COCO statistics
validation = 40504
train = 82783
Total = validation + train = 123287
total size = 18881856 K
- download json file, then please extract it.
$ bash download_annotation.sh
$ unzip -d . captions_train-val2014.zip
- download using single process
$ python3 cocofetch.py captions_train2014.json
[crunch, crunch, crunch...]
$ python3 cocofetch.py captions_val2014.json
[crunch, crunch, crunch...]
- scan for broken jpegs, delete them
$ python3 check_jpeg.py pool/ | tee junk
$ cat junk | awk '{print $3}' | xargs rm # remove troublesome images
then you should switch download URL from flickr to mscoco in cocofetch.py
, and download again. (existing images will be skipped, so this is fast.)
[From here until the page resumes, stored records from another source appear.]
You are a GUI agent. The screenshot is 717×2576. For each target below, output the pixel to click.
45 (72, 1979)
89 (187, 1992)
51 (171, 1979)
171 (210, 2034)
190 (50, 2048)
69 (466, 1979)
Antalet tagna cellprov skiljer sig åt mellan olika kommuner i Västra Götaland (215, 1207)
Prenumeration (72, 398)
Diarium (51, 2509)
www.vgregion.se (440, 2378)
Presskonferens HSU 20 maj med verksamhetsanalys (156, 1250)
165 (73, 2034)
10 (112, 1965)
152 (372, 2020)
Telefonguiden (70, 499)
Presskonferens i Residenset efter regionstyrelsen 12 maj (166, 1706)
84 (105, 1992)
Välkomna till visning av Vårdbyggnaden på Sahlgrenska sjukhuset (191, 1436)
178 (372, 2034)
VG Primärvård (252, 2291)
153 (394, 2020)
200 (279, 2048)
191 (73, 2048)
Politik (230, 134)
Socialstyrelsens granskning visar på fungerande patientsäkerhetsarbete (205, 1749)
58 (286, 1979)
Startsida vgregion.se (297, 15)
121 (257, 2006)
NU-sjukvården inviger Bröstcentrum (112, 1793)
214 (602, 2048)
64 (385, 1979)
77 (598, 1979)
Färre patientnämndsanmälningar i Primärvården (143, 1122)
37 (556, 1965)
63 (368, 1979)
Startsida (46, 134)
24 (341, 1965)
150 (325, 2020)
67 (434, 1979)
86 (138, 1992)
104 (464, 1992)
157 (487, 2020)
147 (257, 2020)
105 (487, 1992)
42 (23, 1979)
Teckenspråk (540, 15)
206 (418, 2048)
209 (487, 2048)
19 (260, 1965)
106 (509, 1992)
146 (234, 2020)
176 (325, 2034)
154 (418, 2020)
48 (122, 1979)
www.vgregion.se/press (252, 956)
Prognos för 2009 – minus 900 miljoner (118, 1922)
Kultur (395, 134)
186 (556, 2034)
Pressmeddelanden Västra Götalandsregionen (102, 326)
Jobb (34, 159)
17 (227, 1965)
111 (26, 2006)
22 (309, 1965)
- scan for missing files if any.
$ python3 scan_missing XXX.json
if it says nothing, no picture is missed.
Happy hacking!
first we split json files
$ python3 split.py annotations/train.json
then start 2 processes to download
$ python3 cocofetch.py annotations/train.json.left
$ python3 cocofetch.py annotations/train.json.right
Tip: you can split the json file for several times, so you can launch more processes.
$ python3 split.py annotations/train.json.left
$ python3 split.py annotations/train.json.right
$ ... cocofetch.py train.json.left.left &
$ ... cocofetch.py train.json.left.right &
$ ... cocofetch.py train.json.right.left &
$ ... cocofetch.py train.json.right.right &